"The Hump" was the nickname for one of the most hazardous air transport routes of World War II: from India to China, over the Himalayas. Because the Japanese Empire had taken over most of eastern China at the time, the only way to keep the Kuomintang supplied with gasoline, firearms, medicine, and other necessities was to ferry them by air over Tibet and Bhutan.

The Hump route was inaugurated in 1942 at the time of the Doolittle raid on Tokyo, in an effort to supply emergency bases for Allied bombers in the Pacific. After the Doolittle mission, the Air Transport Command took over the Hump and began ferrying supplies in C-46, C-47, and C-87 aircraft. By the end of the war, the Hump was bringing 70,000 tons of supplies into China each month.
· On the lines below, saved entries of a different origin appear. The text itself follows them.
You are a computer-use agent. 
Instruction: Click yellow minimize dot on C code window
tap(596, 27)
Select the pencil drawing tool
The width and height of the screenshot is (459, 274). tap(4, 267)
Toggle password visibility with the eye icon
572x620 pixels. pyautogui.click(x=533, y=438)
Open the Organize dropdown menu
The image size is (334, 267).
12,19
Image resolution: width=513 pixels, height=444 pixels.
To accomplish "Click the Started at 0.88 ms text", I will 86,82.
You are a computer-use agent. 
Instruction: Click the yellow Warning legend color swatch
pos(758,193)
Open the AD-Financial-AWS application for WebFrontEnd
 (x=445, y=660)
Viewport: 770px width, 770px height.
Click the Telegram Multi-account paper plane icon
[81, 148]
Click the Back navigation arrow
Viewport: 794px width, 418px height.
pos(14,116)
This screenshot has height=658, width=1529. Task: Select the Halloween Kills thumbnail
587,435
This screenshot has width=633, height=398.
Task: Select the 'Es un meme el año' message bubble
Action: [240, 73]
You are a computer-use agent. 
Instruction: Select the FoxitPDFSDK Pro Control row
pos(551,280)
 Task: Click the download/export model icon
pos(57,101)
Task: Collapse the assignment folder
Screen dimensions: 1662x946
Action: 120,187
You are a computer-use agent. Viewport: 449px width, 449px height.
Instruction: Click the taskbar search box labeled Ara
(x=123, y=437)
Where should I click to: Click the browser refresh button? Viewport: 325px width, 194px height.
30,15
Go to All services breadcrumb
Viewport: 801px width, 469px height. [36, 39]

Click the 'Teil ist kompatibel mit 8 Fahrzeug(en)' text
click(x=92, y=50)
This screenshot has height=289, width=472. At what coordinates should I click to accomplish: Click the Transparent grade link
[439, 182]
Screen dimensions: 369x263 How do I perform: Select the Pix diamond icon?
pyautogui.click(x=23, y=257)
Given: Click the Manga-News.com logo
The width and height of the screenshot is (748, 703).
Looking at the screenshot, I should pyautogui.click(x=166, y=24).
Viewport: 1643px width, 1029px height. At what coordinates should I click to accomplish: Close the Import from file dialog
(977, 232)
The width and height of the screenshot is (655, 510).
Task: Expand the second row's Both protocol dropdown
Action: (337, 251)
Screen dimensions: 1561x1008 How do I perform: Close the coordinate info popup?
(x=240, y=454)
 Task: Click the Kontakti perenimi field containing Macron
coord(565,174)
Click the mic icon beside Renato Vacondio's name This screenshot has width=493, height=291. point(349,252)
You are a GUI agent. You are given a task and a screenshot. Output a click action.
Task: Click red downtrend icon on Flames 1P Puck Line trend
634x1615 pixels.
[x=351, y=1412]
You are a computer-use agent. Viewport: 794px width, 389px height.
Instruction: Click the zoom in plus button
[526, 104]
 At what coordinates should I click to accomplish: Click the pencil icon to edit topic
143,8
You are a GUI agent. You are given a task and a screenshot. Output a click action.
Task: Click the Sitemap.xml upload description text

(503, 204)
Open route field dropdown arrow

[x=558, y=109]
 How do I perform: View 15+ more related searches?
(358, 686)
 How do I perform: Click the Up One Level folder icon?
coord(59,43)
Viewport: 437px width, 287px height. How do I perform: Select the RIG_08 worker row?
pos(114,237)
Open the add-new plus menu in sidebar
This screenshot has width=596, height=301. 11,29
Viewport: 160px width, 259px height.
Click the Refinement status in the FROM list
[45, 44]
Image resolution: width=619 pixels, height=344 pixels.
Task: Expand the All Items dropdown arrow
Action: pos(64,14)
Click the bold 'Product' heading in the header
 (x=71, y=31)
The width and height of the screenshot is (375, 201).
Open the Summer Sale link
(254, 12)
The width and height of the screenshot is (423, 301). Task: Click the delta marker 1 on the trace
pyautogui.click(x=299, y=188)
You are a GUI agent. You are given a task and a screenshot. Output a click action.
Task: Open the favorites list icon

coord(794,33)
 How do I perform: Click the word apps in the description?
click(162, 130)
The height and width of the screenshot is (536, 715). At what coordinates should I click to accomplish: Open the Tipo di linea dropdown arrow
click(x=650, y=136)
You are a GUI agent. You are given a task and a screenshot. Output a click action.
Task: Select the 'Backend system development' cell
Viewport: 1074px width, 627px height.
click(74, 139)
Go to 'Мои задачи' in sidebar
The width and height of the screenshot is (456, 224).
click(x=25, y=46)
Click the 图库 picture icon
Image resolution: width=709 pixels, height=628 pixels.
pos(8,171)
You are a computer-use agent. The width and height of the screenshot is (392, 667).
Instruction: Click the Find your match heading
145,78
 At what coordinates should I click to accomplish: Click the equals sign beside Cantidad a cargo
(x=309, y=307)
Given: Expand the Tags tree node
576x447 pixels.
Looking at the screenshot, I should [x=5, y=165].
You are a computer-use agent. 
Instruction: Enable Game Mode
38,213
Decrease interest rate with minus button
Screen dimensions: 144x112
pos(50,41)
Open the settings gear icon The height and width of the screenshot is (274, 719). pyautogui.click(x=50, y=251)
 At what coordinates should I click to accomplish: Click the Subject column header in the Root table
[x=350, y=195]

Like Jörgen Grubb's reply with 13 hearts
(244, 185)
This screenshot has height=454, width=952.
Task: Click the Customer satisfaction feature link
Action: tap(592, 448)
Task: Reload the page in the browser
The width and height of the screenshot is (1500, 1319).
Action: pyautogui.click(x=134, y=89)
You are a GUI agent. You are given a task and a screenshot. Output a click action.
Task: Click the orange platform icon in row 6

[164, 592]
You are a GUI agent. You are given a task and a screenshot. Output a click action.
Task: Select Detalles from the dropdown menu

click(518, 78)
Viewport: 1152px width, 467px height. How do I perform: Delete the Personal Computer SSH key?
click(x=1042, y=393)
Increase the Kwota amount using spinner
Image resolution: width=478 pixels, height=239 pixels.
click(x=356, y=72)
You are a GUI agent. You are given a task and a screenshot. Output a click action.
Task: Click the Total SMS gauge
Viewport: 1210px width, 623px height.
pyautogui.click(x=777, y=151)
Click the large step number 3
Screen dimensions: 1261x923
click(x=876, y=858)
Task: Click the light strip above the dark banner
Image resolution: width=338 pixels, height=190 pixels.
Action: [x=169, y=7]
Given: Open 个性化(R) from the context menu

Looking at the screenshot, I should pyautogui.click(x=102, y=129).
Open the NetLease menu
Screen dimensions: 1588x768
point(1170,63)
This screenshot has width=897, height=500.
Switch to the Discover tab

800 pilots died flying the Hump: the ground below them was often higher than the recommended cruising altitude of their aircraft. Many of the aerodromes in India and China were poorly equipped and remotely located. At some airfields, pilots would have to take off at night by aiming toward a pair of headlights at the other end of the runway. Stories abound of pilots who crashed in Tibet and were brought home in heavy hand-hewn bamboo coffins built by local villagers.

The Hump was first used by China National Aviation Corporation, which later became a division of Pan American Airways. The Flying Tigers also used the Hump to get to and from China.